Flat File csv with double quotes

  • Powershell can be quite handy for this kind of thing, it can be as simple as:

    Import-Csv -Path C:\temp\test.csv | Write-SqlTableData -ServerInstance '.' -DatabaseName Scratch -SchemaName dbo -TableName MyTable 

    It's a bit picky about column ordering, so if your table structure doesn't match the data you may need to pipe through a Select-Object to rearrange them in the right order and it really doesn't play well with Identity columns in my experience but for simplicity it's hard to beat.

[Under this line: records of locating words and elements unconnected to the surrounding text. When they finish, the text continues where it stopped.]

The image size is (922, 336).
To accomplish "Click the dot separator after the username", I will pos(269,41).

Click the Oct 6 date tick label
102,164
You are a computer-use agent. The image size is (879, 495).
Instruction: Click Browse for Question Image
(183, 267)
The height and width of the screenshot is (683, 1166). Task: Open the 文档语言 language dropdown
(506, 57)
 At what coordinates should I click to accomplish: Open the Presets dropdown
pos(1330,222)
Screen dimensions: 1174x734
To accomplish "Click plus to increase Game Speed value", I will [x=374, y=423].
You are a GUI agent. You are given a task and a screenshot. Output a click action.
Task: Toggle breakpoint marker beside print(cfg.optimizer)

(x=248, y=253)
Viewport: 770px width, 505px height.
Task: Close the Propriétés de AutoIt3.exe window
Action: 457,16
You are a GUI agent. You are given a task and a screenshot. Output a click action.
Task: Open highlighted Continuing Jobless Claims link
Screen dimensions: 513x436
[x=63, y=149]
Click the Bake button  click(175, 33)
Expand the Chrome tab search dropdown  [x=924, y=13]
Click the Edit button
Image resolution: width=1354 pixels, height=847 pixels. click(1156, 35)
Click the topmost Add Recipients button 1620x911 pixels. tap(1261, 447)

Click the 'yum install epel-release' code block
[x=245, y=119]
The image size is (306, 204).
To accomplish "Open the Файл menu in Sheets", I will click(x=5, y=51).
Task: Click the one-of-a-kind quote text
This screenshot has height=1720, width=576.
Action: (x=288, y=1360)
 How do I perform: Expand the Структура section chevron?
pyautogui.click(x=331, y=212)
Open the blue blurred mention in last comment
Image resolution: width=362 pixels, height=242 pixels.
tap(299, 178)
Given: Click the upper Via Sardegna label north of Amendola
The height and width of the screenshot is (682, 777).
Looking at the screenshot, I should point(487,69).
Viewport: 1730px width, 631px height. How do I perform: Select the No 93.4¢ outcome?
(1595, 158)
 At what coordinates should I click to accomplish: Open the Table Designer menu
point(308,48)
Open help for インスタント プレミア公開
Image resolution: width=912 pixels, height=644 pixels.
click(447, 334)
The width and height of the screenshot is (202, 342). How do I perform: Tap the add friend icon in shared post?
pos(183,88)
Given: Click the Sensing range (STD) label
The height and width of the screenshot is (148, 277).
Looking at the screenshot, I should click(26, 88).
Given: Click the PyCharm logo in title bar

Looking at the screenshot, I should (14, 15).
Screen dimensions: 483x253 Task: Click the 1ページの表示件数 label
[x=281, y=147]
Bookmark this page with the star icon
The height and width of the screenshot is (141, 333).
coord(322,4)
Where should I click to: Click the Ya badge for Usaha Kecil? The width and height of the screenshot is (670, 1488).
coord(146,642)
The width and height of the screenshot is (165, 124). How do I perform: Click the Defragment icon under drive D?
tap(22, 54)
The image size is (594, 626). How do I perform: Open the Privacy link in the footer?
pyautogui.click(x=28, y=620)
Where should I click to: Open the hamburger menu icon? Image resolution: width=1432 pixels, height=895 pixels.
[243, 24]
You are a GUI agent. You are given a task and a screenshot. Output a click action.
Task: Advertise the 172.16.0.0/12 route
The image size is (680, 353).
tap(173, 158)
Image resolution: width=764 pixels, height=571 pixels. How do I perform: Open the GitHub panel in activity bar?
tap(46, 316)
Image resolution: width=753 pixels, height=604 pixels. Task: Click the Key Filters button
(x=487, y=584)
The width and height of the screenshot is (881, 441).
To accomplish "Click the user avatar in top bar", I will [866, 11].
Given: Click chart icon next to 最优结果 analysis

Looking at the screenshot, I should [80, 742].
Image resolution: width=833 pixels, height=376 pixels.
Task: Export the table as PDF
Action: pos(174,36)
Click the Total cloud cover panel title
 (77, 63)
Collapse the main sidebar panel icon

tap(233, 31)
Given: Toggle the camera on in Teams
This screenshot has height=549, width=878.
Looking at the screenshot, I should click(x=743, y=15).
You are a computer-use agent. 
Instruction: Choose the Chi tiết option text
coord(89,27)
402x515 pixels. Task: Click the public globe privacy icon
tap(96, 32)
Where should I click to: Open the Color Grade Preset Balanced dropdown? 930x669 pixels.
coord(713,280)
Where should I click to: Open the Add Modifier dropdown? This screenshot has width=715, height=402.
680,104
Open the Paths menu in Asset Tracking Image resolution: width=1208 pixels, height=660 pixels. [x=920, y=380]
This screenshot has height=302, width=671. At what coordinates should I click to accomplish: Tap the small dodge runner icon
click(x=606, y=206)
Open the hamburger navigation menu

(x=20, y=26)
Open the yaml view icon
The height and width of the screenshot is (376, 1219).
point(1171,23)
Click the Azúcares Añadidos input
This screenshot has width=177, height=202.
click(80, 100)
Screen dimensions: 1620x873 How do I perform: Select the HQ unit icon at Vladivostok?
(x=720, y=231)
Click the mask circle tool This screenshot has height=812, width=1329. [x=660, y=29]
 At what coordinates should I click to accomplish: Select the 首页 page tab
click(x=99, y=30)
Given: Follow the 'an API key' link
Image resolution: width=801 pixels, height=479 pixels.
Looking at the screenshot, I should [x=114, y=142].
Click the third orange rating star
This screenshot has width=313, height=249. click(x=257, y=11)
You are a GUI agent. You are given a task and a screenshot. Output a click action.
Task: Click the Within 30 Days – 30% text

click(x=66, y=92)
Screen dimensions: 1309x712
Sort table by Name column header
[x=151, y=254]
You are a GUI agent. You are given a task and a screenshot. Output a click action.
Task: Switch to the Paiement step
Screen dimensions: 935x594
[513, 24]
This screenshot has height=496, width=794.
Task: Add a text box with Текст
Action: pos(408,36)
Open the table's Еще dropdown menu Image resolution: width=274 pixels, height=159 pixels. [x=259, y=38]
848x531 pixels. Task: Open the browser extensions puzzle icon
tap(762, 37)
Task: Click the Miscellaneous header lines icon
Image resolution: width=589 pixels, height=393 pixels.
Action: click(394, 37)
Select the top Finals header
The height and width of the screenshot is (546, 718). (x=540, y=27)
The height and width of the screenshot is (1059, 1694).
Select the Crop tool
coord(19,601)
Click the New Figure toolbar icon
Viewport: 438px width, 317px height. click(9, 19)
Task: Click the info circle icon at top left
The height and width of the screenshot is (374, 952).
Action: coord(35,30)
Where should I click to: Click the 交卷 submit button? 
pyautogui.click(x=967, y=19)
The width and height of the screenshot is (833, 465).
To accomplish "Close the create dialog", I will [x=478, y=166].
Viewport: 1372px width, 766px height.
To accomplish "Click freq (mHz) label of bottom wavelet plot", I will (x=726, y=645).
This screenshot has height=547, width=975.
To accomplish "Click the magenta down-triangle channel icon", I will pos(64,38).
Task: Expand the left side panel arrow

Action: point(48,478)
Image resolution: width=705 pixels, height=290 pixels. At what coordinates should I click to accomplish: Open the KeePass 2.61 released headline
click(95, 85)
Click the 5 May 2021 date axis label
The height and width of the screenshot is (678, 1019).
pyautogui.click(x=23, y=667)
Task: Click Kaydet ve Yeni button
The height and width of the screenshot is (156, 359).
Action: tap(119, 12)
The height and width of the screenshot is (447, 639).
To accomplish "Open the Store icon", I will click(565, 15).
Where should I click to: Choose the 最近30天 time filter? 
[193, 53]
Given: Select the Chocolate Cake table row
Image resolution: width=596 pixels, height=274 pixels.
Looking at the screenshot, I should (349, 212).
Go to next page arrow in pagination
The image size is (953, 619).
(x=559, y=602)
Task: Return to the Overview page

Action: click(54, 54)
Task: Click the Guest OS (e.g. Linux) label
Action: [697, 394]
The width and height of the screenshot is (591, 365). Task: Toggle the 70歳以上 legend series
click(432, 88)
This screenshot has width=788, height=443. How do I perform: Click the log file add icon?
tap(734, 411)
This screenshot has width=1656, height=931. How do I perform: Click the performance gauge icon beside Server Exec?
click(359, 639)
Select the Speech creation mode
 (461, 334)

In more complex cases I'd usually just import into a specific import table and do the real work in SQL
  • andycadley - Sunday, July 22, 2018 3:33 AM

    Powershell can be quite handy for this kind of thing, it can be as simple as:

    Import-Csv -Path C:\temp\test.csv | Write-SqlTableData -ServerInstance '.' -DatabaseName Scratch -SchemaName dbo -TableName MyTable 

    It's a bit picky about column ordering, so if your table structure doesn't match the data you may need to pipe through a Select-Object to rearrange them in the right order and it really doesn't play well with Identity columns in my experience but for simplicity it's hard to beat. In more complex cases I'd usually just import into a specific import table and do the real work in SQL

    +1 to that.  And, although I've not used it to do actual imports, rumor has it that it's quite slow for imports compared to many other methods.  I don't actually have personal proof of that, though.

    --Jeff Moden


    RBAR is pronounced "ree-bar" and is a "Modenism" for Row-By-Agonizing-Row.
    First step towards the paradigm shift of writing Set Based code:
    ________Stop thinking about what you want to do to a ROW... think, instead, of what you want to do to a COLUMN.

    Change is inevitable... Change for the better is not.


    Helpful Links:
    How to post code problems
    How to Post Performance Problems
    Create a Tally Function (fnTally)

  • Chrissy321 - Wednesday, July 18, 2018 4:13 PM

    See this http://sqlblog.com/blogs/jamie_thomson/archive/2010/11/25/sql-server-2008-sp1-cu-6-includes-small-changes-to-dtsx-files.aspx
    I distantly recall running into this. I think if you view the properties of the object rather than opening up in the GUI you can edit this properly.

    That's good info, Chrissy.  Thanks for posting it.

    --Jeff Moden


    RBAR is pronounced "ree-bar" and is a "Modenism" for Row-By-Agonizing-Row.
    First step towards the paradigm shift of writing Set Based code:
    ________Stop thinking about what you want to do to a ROW... think, instead, of what you want to do to a COLUMN.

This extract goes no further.